→ **Work task**: For this task, extract exactly the lines of the data below, from the line containing "The height and width of the screenshot is (768, 1366)." through the last one, with pictures left out.

↓↓↓

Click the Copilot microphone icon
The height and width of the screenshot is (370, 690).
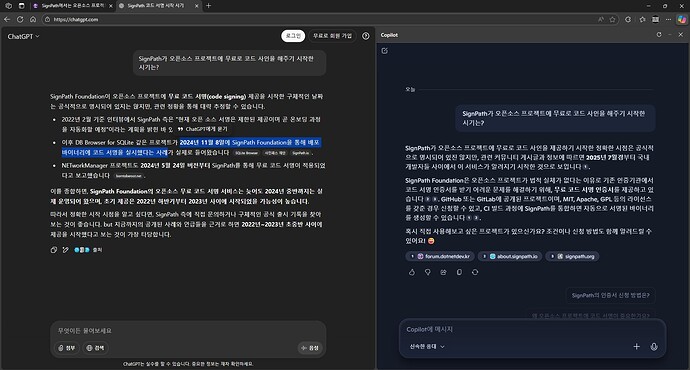(654, 347)
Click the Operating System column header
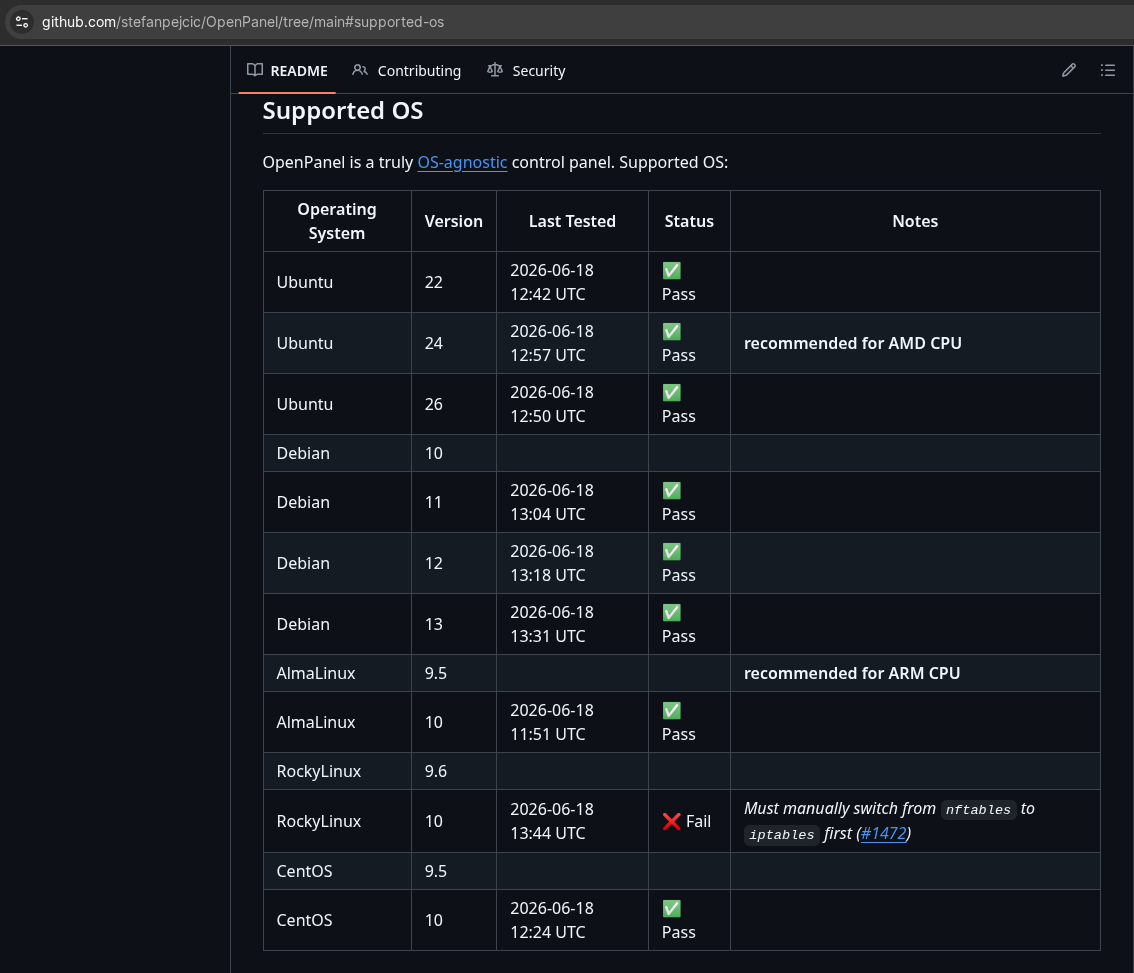Image resolution: width=1134 pixels, height=973 pixels. 337,221
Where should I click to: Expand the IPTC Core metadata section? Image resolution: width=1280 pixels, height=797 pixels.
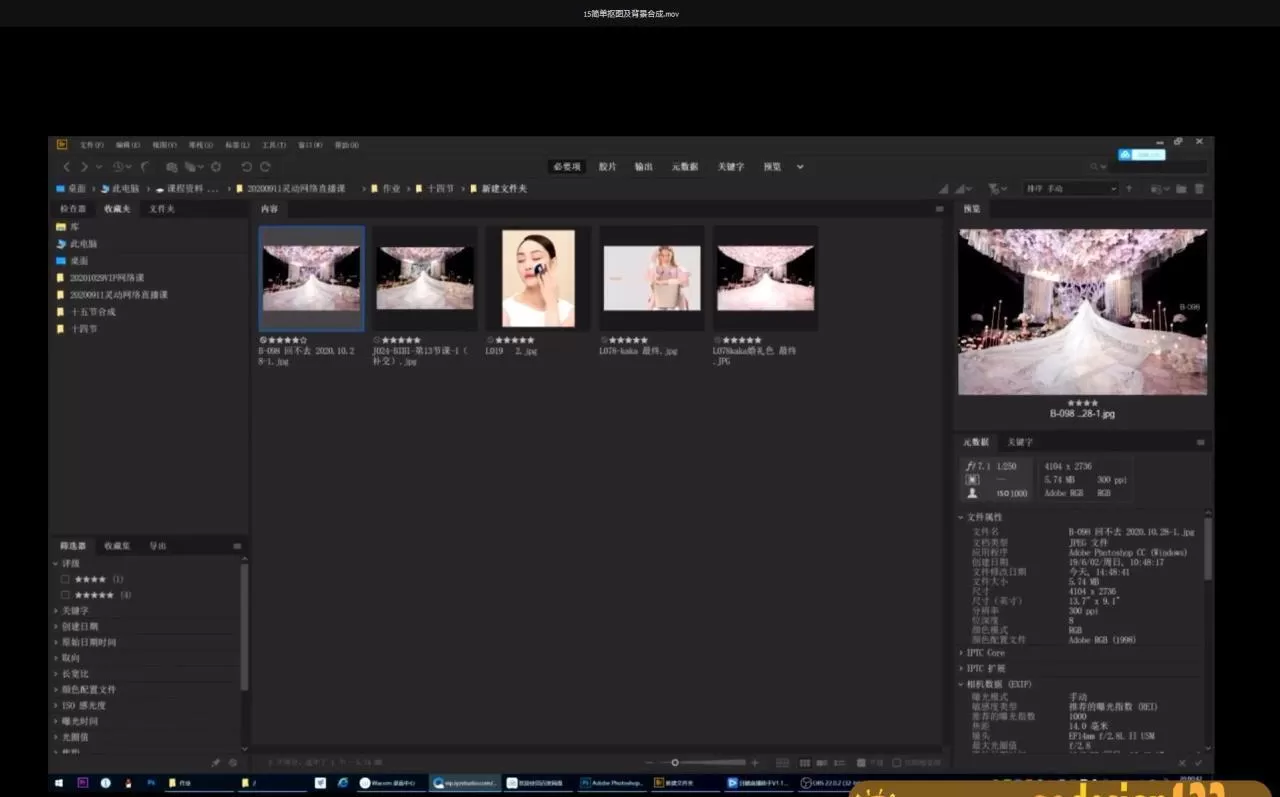[983, 653]
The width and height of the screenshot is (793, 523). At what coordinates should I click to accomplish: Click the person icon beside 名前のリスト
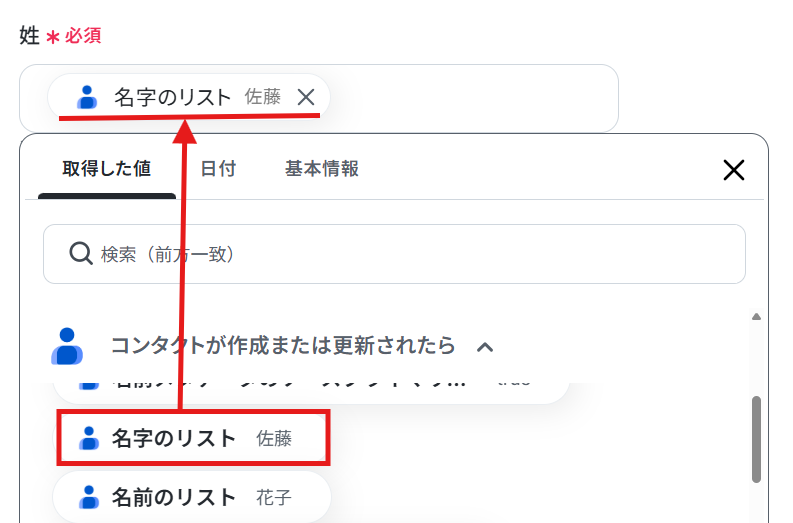(x=89, y=497)
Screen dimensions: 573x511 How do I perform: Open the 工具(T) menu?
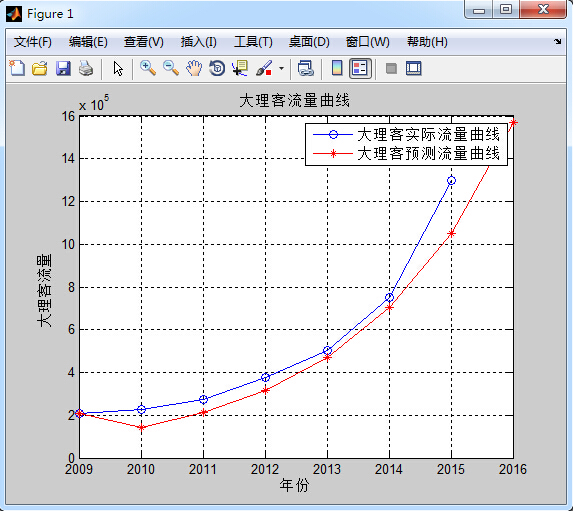253,42
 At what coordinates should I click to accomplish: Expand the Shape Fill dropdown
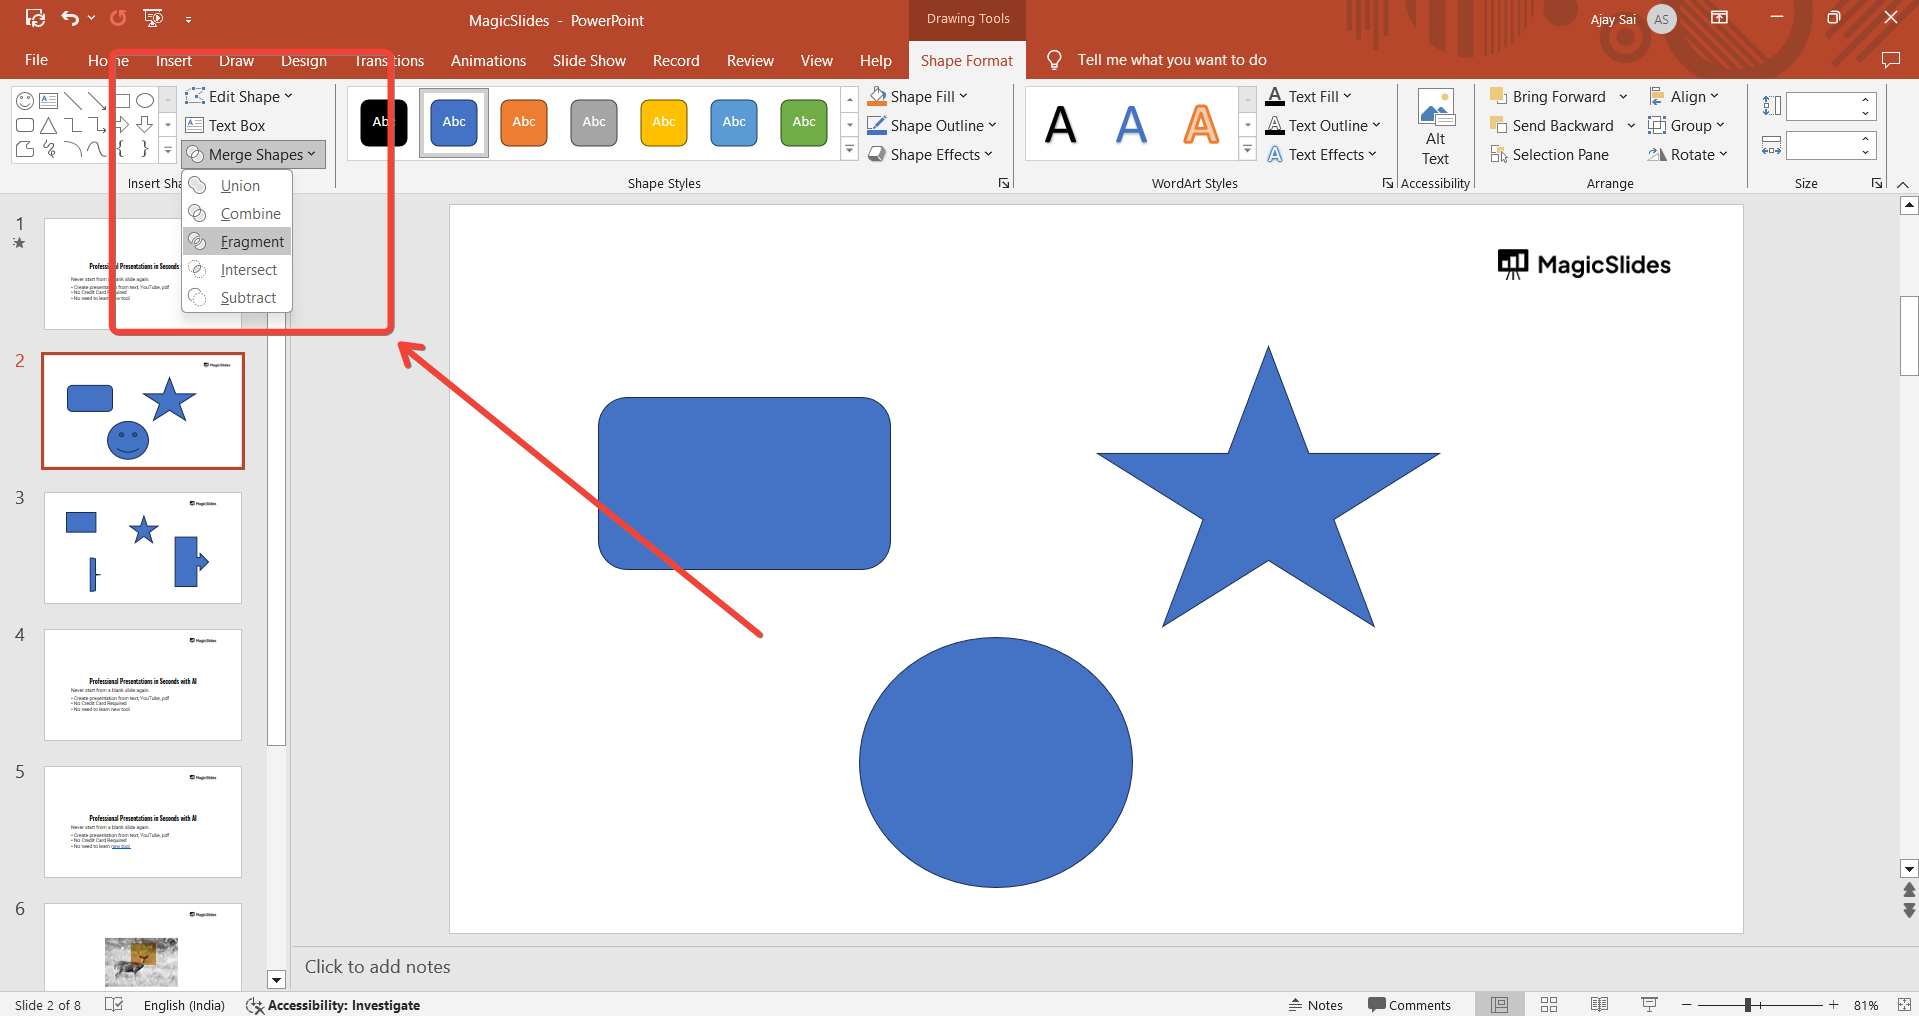coord(963,97)
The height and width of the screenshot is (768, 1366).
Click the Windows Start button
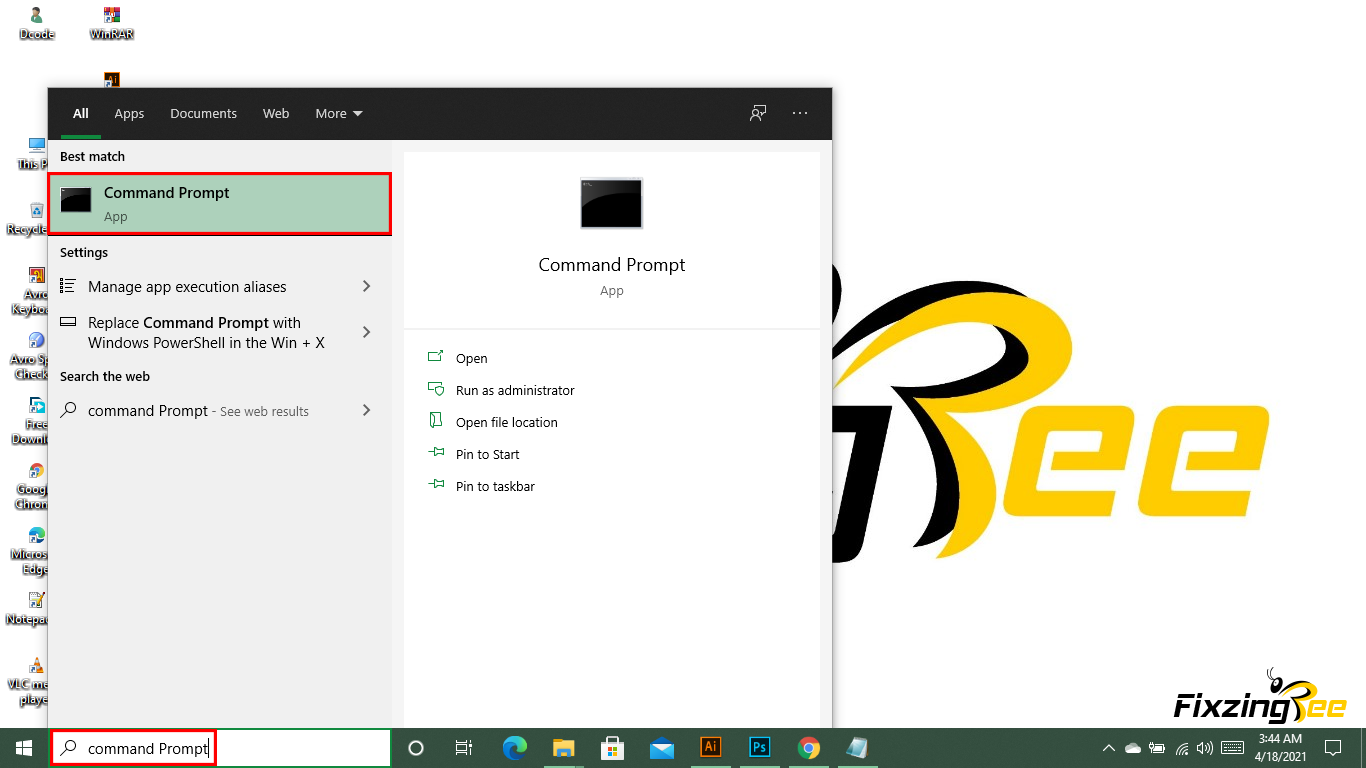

↑↑↑

→ **Reply to the exercise**:
The height and width of the screenshot is (768, 1366).
Click the Windows Start button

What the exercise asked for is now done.